Plaintiffs, the heirs of J.R.R. Tolkien, book publisher HarperCollins Publishers, Ltd. and others, brought a breach of contract suit against Warner Bros. Entertainment, Warner Bros. Digital Distribution, the Saul Zaentz Co. and others, claiming defendants exceeded the scope of their merchandise rights by developing video games and other digital merchandise based on two of Tolkien’s books—The Lord of the Rings and The Hobbit.
In 1969, plaintiffs granted United Artists merchandising and other rights to the two books. The Warner Bros. defendants and Zaentz are United Artists’ successors-in-interest with respect to the rights at issue.
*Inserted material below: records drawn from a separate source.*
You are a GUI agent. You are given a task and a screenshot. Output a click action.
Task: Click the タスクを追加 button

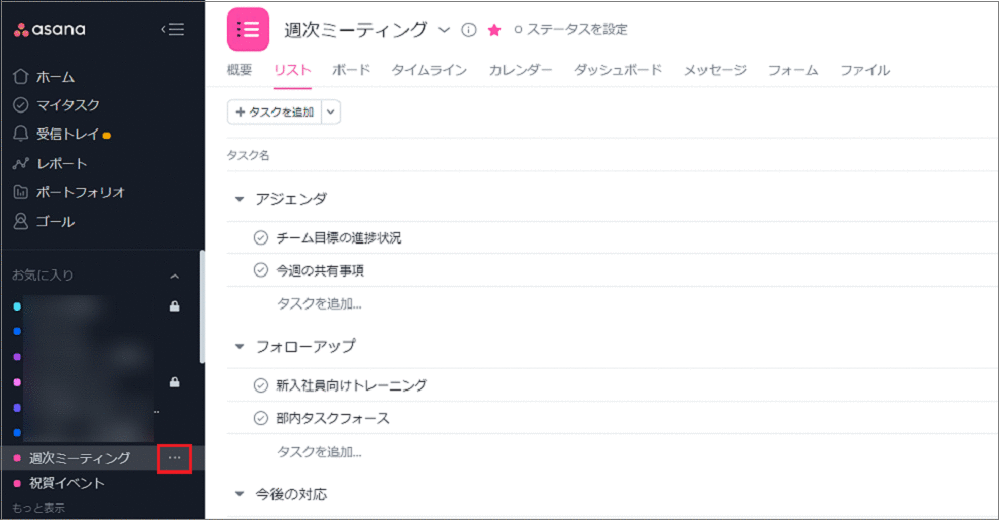click(x=274, y=112)
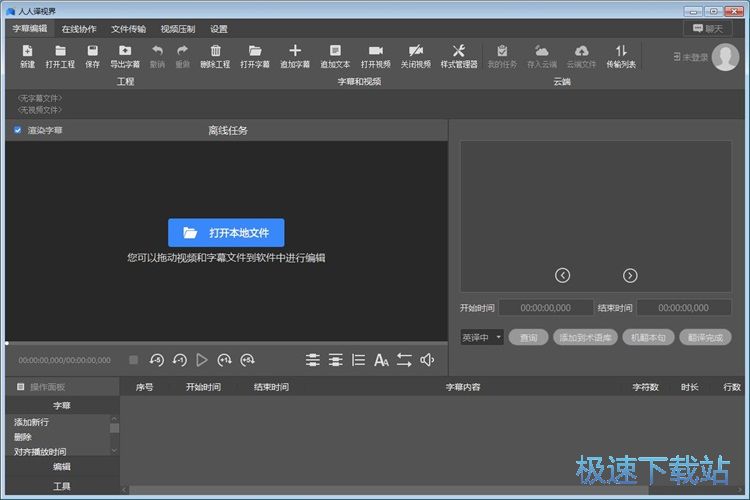Screen dimensions: 750x500
Task: Click the 打开本地文件 button
Action: click(x=226, y=233)
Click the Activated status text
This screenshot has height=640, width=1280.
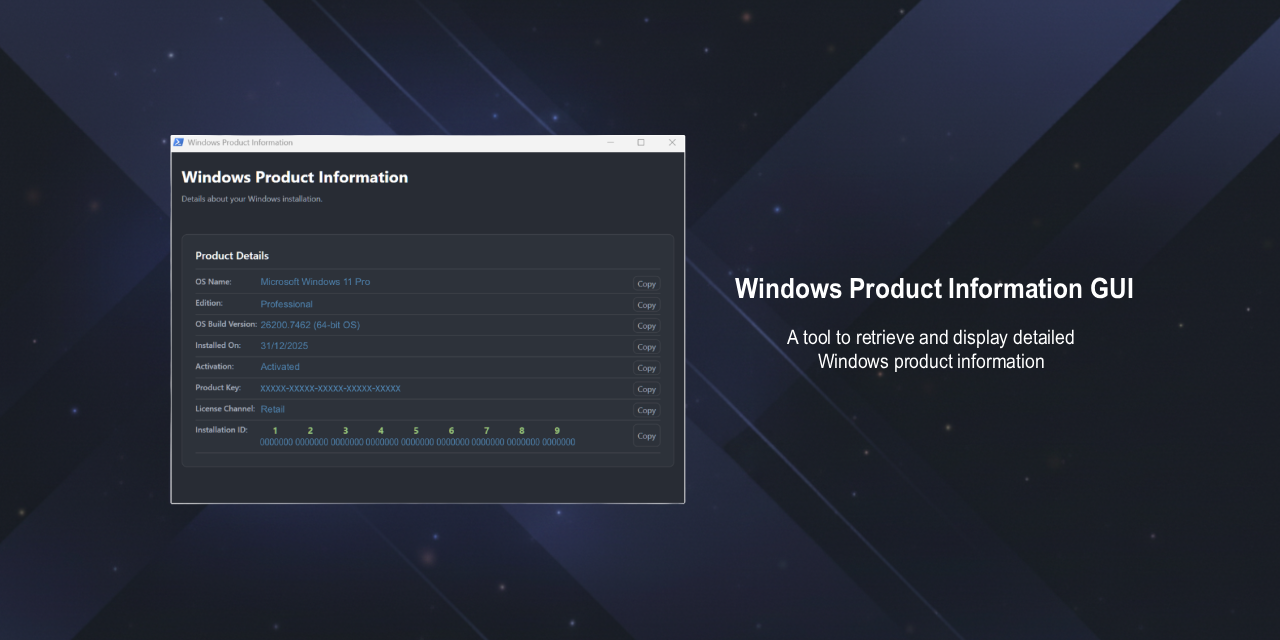click(280, 366)
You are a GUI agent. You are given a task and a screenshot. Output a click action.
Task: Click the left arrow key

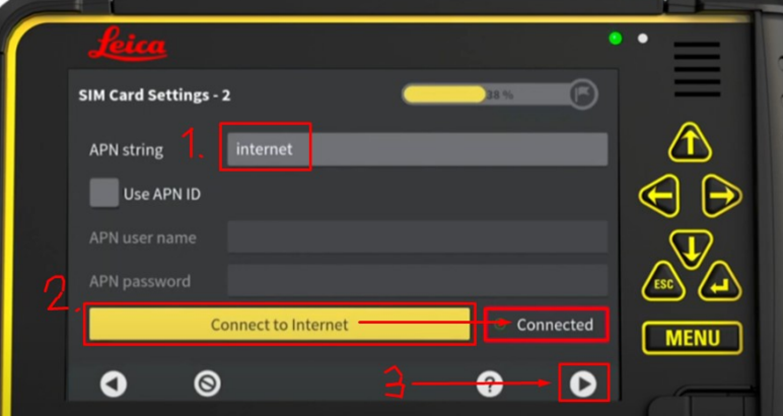click(x=660, y=196)
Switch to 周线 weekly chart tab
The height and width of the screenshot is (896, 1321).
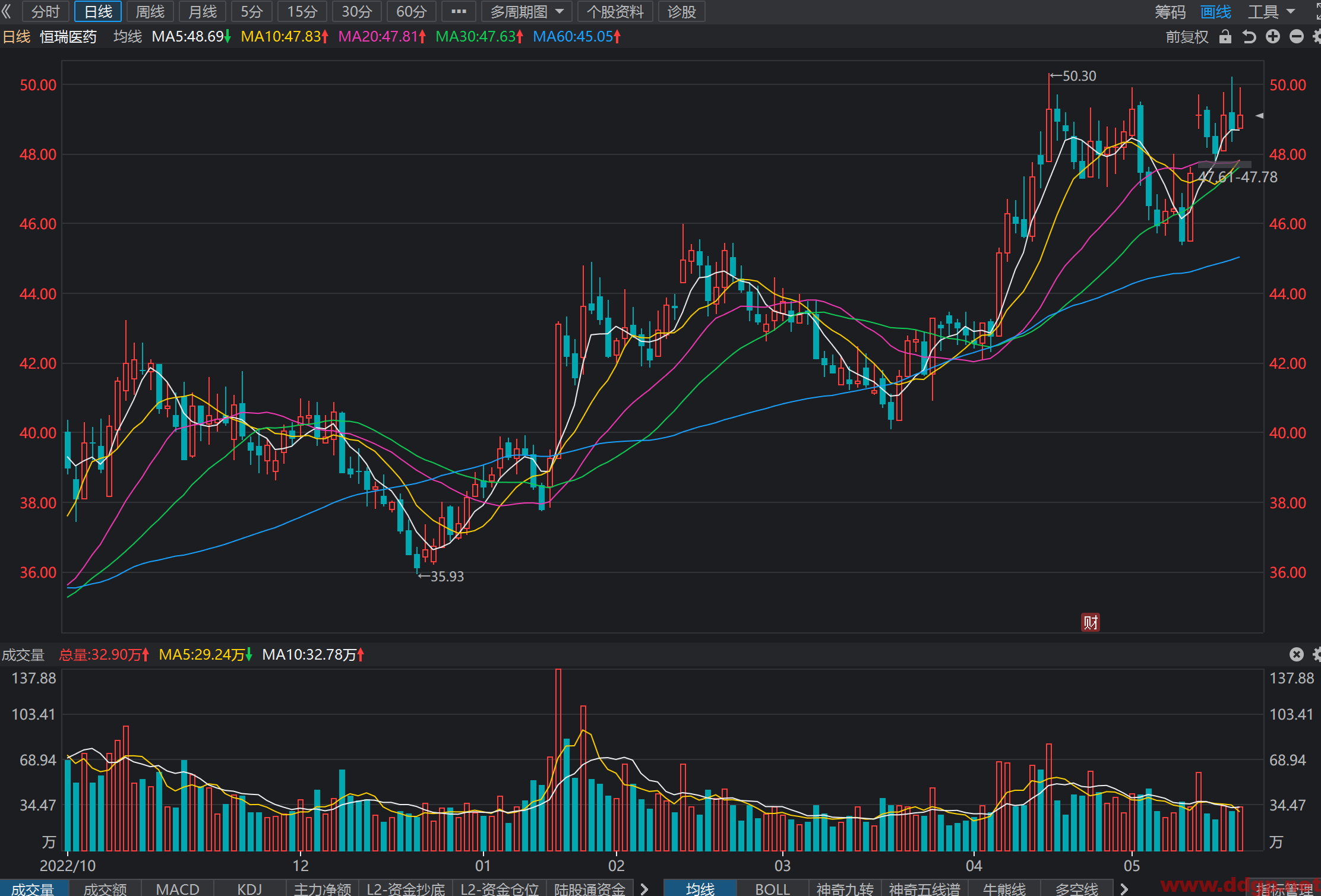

The Warner Bros. defendants counterclaimed for breach of contract, asserting that plaintiffs breached the 1969 agreement and that this breach caused them to lose millions in licensing opportunities. Zaentz counterclaimed for declaratory relief and for breach of the implied covenant of good faith and fair dealing. Plaintiffs moved to dismiss or strike the counterclaims, arguing they violated California’s anti-SLAPP (Strategic Lawsuits Against Public Participation) statute because they were brought to punish plaintiffs for exercising their fundamental right to petition the court.
The district court declined to dismiss defendants’ counterclaims, and plaintiffs appealed. The Ninth Circuit affirmed the district court’s ruling, stating that it was “simply not convinced” that the counterclaims arose from the plaintiffs’ filing of their 2012 complaint. According to the court, the contract-related counterclaims arose out of the parties’ disagreement about the scope of the defendants’ contractual rights, and the fact that the plaintiffs filed suit first does not turn the counterclaims into SLAPP actions. “At bottom, this aspect of the litigation is a routine contract dispute that gave rise to claims and counterclaims because all advocates of the competing interpretations are seeking affirmative relief.” The contract-related counterclaims lacked the “hallmark characteristics” of SLAPP suits, the panel said, adding, “[f]or example, it does not appear that by filing the contract-related counterclaims, the [defendants] obtained any meaningful financial advantage over [the plaintiffs].”
The Ninth Circuit also noted that the contract-based counterclaims do not arise out of protected speech, are not barred by the litigation privilege, and are not disguised claims for malicious prosecution, and that they were adequately pleaded.